Rajoy quiso además aprovechar para denunciar la 'fiscalidad de ida y vuelta' del Ejecutivo y aseguró que la medida 'responde a criterios puramente electorales'. El candidato conservador no aportó ni un solo dato o estadística para reforzar su punto de vista, ni siquiera cuando declaró que rescatar este impuesto no tendrá 'ninguna importancia recaudatoria'.

Para justificar su oposición a este tributo, Rajoy se lanzó con una explicación en que refirió que las personas pueden elegir 'gastar o ahorrar' su dinero, y lamentó que este impuesto perjudique a los ahorradores: 'Grava dos veces lo mismo y es antiahorro'.

'Grava dos veces lo mismo y es antiahorro'

Además, el dirigente del PP puso como ejemplo de los efectos negativos de la medida el de 'personas mayores que han heredado una vivienda y viven de sus rentas'. Según manifestó, la puesta en marcha de este tributo que no considera 'justo' resultaría perjudicial para los ciudadanos en esta situación. A pesar de todos estos inconvenientes, Rajoy no aclaró en ningún momento si suprimirá el Impuesto sobre el Patrimonio en caso de gobernar.

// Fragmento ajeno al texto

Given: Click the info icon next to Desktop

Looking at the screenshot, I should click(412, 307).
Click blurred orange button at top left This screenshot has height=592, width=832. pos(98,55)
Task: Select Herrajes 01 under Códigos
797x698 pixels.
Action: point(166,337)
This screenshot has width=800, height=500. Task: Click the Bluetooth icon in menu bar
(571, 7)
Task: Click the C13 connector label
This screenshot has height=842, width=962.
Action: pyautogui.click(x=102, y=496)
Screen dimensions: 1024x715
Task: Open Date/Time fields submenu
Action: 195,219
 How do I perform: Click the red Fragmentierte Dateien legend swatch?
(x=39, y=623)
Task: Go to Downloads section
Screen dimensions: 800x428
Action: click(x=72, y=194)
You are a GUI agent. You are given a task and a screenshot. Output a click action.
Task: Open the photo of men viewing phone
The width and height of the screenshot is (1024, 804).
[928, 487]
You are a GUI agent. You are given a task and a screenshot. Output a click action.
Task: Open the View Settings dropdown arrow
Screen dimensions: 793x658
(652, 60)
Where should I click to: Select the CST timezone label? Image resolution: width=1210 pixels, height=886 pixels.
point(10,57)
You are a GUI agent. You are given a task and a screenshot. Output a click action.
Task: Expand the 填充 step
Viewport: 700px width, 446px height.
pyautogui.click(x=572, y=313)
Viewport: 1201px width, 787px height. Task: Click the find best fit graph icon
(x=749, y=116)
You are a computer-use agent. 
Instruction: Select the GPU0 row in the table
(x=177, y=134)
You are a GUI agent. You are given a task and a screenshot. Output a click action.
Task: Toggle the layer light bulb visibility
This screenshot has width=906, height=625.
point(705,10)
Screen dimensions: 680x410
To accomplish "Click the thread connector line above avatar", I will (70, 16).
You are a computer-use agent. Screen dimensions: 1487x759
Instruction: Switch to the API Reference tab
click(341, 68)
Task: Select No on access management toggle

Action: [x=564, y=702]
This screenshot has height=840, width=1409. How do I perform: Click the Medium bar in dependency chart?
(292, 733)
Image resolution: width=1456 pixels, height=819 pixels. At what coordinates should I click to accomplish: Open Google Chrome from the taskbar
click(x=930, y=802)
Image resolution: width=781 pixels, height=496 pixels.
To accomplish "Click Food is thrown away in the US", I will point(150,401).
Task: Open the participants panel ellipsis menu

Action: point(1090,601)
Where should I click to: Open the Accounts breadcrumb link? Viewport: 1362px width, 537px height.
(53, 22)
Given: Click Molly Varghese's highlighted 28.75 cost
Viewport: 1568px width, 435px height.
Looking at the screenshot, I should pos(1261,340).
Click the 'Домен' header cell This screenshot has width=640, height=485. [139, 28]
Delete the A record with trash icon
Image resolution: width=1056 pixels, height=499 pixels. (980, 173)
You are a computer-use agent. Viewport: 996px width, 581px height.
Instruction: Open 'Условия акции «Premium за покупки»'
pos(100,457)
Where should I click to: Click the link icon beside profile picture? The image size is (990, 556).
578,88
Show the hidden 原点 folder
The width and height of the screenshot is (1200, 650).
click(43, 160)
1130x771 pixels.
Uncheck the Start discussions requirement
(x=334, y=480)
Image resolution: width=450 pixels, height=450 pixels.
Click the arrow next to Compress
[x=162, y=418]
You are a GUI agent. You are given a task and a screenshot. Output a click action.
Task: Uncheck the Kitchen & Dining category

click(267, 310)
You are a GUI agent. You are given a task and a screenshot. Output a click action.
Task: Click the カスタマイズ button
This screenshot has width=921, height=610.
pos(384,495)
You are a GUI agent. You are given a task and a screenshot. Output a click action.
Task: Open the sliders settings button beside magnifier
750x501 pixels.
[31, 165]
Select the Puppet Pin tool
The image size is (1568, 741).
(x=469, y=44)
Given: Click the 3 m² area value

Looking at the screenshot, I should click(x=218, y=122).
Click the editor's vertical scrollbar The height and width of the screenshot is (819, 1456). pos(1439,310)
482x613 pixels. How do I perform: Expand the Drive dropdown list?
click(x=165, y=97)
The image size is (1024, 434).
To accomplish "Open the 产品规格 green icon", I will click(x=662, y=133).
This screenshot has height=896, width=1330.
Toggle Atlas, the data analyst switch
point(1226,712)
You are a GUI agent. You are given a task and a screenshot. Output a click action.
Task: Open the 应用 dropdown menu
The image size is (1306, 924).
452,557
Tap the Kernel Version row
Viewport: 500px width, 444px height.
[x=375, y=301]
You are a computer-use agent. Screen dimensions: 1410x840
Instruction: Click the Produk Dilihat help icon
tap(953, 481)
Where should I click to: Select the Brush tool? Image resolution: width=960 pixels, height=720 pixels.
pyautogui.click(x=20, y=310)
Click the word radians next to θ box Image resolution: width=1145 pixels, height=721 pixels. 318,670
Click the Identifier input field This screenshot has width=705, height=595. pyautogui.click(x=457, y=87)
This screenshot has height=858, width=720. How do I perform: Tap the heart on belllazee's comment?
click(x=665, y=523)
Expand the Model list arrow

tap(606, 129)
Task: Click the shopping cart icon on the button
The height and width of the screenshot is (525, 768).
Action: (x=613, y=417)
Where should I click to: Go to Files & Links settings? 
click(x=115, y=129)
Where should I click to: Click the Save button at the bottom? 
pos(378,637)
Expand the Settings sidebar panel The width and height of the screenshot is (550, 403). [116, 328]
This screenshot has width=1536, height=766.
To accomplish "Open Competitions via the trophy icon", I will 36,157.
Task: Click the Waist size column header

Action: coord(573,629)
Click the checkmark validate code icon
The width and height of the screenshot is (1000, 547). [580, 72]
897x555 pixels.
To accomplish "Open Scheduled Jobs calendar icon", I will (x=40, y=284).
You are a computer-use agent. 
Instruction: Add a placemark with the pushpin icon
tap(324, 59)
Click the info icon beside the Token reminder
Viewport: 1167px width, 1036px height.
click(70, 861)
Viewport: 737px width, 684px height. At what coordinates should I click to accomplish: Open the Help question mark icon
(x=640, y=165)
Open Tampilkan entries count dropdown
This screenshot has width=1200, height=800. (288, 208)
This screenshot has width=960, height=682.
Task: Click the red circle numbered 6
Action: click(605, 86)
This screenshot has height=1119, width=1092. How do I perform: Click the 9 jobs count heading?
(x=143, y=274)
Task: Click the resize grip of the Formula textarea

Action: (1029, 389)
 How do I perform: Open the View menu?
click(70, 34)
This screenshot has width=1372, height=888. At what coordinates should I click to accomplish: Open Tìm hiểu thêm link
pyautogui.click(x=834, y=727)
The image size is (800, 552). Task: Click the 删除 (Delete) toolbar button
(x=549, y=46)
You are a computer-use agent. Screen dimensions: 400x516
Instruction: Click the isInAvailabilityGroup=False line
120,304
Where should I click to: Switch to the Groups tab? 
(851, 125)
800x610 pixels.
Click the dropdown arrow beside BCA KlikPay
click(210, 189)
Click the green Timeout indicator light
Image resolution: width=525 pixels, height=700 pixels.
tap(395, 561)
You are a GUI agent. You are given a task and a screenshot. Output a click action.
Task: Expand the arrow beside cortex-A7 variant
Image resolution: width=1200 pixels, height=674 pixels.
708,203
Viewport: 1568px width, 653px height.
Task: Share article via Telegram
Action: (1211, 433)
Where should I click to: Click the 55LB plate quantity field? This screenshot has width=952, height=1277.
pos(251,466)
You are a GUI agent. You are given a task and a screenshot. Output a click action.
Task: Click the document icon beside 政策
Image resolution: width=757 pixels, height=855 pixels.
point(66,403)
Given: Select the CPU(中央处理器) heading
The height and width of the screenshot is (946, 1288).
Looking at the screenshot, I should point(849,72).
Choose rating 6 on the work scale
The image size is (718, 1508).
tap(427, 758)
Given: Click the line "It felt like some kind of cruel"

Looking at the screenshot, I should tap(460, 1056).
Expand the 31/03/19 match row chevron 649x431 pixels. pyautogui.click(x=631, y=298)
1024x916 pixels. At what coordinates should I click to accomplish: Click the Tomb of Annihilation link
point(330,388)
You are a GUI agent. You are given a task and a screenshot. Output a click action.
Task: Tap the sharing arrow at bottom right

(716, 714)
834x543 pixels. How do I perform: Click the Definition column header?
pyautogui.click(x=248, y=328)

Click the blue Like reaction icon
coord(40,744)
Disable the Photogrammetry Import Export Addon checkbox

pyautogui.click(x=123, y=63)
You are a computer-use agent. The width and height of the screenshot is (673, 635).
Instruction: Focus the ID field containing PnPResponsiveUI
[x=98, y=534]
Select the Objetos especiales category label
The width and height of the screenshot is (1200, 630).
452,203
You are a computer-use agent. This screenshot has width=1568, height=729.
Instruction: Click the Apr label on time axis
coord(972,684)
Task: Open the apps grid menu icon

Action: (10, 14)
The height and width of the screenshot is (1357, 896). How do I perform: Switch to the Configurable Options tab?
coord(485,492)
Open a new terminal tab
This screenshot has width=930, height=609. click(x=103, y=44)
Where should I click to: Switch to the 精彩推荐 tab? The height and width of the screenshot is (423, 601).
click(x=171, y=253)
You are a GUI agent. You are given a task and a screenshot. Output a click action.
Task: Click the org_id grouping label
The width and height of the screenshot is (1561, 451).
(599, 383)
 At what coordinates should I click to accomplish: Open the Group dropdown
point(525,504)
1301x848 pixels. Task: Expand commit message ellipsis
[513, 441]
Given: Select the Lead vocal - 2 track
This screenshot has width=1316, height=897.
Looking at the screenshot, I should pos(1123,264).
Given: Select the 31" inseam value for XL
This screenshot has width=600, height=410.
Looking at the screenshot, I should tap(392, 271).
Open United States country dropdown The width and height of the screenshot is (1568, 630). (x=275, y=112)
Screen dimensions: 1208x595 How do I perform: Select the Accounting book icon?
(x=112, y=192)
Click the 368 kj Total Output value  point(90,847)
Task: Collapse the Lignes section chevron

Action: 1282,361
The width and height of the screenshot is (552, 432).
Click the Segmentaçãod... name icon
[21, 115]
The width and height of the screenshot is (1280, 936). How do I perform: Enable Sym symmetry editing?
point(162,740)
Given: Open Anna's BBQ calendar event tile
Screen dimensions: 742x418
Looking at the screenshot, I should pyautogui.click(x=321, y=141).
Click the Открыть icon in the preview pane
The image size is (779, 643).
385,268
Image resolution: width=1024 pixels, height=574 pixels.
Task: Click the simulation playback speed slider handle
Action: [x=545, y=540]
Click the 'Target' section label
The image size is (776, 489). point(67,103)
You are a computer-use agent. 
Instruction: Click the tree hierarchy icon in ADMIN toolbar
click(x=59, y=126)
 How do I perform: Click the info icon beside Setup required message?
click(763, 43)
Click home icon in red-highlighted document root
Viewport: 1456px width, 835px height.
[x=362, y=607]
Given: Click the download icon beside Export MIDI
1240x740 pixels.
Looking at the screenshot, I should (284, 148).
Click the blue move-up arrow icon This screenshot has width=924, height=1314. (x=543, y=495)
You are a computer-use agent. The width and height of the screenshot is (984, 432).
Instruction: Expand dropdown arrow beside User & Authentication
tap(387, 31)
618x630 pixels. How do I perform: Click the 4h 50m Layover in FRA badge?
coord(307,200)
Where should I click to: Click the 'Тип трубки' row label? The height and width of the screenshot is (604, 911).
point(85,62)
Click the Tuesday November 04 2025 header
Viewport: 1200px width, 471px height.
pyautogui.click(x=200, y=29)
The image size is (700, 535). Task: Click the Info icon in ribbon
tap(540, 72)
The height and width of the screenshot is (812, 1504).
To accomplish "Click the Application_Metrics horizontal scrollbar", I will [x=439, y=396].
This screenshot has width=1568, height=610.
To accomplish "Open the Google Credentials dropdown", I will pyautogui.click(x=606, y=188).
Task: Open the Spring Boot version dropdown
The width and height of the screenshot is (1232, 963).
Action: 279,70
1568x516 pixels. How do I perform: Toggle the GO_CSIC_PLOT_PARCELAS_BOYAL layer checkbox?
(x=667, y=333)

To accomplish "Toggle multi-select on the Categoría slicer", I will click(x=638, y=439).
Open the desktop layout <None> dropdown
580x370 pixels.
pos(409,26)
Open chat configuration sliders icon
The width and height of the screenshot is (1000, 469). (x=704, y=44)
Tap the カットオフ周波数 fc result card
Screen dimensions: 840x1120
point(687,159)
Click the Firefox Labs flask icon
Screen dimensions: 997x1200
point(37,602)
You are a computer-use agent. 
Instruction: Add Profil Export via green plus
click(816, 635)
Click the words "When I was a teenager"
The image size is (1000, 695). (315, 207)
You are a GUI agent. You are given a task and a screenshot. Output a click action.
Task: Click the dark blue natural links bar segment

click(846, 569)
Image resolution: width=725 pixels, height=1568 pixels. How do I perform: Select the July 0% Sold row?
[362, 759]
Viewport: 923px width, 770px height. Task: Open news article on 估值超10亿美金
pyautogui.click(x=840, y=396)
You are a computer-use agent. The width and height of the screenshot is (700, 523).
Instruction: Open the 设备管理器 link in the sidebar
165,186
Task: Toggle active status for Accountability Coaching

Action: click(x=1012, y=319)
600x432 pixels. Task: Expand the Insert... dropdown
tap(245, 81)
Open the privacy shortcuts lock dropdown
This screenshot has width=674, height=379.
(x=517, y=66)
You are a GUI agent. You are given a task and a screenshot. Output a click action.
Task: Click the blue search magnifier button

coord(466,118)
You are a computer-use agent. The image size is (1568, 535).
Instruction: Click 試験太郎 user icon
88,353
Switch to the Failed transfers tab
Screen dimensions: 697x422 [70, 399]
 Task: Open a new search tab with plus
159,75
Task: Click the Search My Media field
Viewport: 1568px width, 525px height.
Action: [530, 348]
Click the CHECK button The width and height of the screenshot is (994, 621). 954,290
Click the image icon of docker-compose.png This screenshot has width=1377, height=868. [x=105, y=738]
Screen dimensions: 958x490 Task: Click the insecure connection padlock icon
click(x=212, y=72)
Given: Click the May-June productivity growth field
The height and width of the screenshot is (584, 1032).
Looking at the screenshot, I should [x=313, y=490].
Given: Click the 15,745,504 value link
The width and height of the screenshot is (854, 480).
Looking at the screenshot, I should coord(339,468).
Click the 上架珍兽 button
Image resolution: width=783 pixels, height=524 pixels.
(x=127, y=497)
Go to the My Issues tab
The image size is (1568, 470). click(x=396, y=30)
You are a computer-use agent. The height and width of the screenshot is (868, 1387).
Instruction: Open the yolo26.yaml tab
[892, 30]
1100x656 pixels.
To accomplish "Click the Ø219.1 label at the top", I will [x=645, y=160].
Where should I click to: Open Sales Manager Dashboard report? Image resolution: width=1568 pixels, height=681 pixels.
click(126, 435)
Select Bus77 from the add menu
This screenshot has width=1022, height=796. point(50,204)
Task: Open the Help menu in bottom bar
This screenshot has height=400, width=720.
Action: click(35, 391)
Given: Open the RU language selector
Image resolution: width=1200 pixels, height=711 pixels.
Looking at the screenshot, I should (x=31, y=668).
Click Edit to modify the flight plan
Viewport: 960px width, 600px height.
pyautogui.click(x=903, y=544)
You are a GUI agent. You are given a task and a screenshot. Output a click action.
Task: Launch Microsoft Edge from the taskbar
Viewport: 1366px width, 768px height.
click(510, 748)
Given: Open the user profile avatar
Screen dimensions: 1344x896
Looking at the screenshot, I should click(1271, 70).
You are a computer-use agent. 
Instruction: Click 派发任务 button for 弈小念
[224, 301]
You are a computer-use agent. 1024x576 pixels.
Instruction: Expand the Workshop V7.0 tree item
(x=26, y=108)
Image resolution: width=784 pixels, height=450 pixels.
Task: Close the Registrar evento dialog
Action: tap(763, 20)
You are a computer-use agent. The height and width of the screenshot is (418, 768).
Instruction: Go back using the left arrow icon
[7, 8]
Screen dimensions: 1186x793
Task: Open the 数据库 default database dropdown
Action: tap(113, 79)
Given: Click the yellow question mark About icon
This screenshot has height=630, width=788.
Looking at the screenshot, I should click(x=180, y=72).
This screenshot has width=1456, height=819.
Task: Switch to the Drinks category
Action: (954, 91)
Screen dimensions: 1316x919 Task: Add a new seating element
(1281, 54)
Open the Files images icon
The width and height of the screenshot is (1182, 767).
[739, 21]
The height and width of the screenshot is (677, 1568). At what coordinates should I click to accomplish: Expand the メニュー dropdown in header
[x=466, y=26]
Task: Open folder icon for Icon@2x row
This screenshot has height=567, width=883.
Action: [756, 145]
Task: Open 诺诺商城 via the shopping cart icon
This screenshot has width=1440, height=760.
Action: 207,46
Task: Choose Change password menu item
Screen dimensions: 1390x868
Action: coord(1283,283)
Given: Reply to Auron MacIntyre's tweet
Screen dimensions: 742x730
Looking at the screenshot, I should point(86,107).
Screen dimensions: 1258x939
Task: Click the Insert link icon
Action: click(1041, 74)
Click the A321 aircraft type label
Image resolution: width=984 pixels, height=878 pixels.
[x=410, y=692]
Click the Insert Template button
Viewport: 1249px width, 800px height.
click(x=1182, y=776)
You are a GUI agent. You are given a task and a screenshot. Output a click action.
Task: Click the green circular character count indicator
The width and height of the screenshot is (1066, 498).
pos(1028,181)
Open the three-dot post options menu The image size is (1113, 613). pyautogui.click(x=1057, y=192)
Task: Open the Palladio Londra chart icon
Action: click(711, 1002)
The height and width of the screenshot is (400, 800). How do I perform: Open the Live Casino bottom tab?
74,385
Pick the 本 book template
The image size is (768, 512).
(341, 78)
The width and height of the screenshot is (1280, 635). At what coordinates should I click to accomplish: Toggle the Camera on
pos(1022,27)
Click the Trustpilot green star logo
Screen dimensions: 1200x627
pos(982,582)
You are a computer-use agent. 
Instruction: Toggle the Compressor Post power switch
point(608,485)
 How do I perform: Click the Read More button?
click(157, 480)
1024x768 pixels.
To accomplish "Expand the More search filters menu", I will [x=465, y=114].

Como colofón, y para criticar la posición del Gobierno en esta materia, aseguró que si llega a la Moncloa una de sus prioridades será la 'seguridad jurídica' en el ámbito fiscal, comprometiéndose a que no revocará ni rectificará las medidas que adopte y a que beneficiará 'a quien quiere crear ocupación'.

En el mismo acto, y ante una nutrida representación de empresarios, avanzó que quiere 'modificar la fiscalidad de los beneficios no distribuidos' por las empresas, 'de manera que aquellos beneficios dedicados a hacer más competitiva la empresa, mediante la adquisición de nuevos activos, tributen diez puntos menos que los destinados a ser distribuidos a los accionistas'.

El dirigente del PP se mostró partidario de acometer una reforma tributaria que pueda generar empleo y de reducir el déficit del sector público para 'enviar señales muy poderosas a los mercados'. En este sentido, explicó que ve necesaria 'una amplia remodelación estructural de las administraciones públicas' que afectaría a ayuntamientos, diputaciones, cabildos y Administración General del Estado.

La receta económica de Rajoy pasará también por culminar una 'reestructuración del sistema financiero', en la que debe primar 'el saneamiento sobre la recapitalización'.